HPI Statement

HPI Statement

The Health Policy Institute (HPI) congratulates the authors on this publication that builds upon our analysis of geographic access to dental care
November 28, 2018
https://www.ada.org/en/science-research/health-policy-institute/geographic-access-to-dental-care

For each state, HPI analyzed geographic proximity to dentists for the entire population and specifically for publicly-insured children. Our analysis is based on publicly available data, including Medicaid provider rosters submitted to the Centers for Medicare & Medicaid Services (CMS) by each state Medicaid agency. HPI is very clear, in our methodology, our scholarly articles, and in presentations of these data, that we are only able to count enrolled Medicaid or CHIP providers. There are many different measures of provider participation with no widely accepted “gold standard.” The authors do a great job of showing how different definitions yield different conclusions. For example, according to 2016 data submitted by Florida’s Agency for Healthcare Administration to CMS, 30% of Florida dentists are enrolled as Medicaid providers. The authors take that a step further to analyze which of those dentists are accepting new patients, and which are seeing 100 or more unique Medicaid beneficiaries in a year. These are all alternative definitions of provider supply that measure different things. In our view, they are complementary and the most powerful policy insights are gleaned comparing these measures side by side, just as the authors have done. For example, it is clear that a significant share of Medicaid providers in Florida are not accepting new Medicaid patients. In other states, like Connecticut, you get a very different conclusion with the vast majority of Medicaid providers offering timely appointments. Getting more kids in for dental visits, thus, is likely to require very different policy interventions in Florida versus Connecticut. In fact, the policy interventions needed are likely to vary within different parts of any given state. This is the power of analyses like HPI’s and these authors’.

It is also important to note that HPI’s analysis produced 11 statistics and 4 maps for every state. We did this because there is no empirically backed “gold standard” or single definition of geographic access to dental care providers. For example, in developing our methodology, we quickly realized state Medicaid agencies were using a wide variety of travel time cutoffs or population-to-provider ratios as their benchmarks. Given this, we did not feel comfortable picking a single population-to-provider benchmark and therefore present a wide variety of geographic access measures in our reports. The authors have chosen to focus on one of these measures – the percent of Medicaid beneficiaries living within a 15 minute travel time of at least one Medicaid provider. We do not recommend this at all. When HPI presents these results to policy makers, we are careful to go through the multiple measures and multiple maps, explaining carefully what our analysis does and does not measure.

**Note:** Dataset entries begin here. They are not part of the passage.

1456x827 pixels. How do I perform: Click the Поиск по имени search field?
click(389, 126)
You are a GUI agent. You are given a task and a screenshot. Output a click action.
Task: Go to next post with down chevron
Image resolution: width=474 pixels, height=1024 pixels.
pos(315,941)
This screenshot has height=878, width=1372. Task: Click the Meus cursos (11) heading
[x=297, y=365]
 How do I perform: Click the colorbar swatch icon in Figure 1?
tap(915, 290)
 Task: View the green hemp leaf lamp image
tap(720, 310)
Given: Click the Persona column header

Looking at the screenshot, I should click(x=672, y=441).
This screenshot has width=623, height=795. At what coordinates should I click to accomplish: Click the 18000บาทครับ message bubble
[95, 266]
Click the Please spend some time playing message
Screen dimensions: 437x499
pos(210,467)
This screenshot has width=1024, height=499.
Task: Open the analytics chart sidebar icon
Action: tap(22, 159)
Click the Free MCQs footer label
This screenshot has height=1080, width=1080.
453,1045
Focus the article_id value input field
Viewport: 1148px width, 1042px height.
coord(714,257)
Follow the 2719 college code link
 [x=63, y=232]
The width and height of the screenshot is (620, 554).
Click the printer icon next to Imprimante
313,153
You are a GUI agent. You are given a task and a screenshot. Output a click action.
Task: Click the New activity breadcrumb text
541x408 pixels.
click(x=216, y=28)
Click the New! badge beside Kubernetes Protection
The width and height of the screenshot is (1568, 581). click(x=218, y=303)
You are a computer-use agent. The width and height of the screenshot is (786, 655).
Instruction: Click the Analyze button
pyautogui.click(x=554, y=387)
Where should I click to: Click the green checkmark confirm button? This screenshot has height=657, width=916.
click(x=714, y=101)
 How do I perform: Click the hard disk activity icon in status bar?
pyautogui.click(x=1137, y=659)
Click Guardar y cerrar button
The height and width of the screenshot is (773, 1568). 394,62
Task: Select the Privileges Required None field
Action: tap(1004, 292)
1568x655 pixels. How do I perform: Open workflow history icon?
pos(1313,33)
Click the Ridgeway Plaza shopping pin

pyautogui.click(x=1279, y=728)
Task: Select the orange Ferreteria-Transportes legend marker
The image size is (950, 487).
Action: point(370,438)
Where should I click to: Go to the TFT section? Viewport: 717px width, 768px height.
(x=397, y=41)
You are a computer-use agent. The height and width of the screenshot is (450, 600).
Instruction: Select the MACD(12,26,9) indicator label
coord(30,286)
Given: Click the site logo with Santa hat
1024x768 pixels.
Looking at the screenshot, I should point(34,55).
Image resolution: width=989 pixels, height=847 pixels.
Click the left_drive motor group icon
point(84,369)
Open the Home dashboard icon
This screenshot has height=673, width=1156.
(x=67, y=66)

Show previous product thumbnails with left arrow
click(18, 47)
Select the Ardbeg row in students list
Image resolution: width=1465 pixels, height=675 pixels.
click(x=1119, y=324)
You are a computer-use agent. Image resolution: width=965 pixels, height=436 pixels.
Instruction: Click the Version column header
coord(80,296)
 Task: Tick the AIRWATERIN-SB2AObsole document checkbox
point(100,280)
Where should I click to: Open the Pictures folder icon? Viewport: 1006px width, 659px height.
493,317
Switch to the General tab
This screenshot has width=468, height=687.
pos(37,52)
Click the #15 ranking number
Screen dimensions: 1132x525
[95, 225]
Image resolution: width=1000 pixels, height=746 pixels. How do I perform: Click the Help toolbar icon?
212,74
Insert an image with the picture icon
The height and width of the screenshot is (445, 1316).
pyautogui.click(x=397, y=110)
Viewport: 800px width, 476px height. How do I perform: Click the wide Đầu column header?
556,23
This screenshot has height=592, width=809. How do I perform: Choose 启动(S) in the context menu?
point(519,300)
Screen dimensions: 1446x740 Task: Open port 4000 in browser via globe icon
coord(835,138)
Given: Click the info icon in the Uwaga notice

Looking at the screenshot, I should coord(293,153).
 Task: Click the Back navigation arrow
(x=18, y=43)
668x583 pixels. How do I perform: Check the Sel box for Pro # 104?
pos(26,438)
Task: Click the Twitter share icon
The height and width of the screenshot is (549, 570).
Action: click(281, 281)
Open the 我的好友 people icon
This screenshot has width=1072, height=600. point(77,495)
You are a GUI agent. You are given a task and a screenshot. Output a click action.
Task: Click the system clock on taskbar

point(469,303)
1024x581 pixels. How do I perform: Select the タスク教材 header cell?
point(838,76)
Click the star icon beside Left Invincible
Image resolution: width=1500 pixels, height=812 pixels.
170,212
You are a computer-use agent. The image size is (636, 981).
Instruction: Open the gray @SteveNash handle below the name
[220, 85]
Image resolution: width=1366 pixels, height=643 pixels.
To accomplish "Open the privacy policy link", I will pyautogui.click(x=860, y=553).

HPI’s geographic access analysis is a starting point for improving our understanding of the supply of Medicaid providers available to Medicaid beneficiaries. It is based on publicly available data, and we openly and very transparently recognize the shortcomings. We applaud these authors’ efforts to build on our analysis and advance the policy discussion in Florida and Georgia. The Health Policy Institute is currently collaborating with government agencies in several states on a much more refined analysis of access to and utilization of dental care services among publicly insured children and adults, based on detailed administrative and claims data as well as innovative primary data we are helping to collect. We will continue to help advance this important area of health policy research, including collaborating with outside researchers, and welcome additional feedback on our work as it evolves.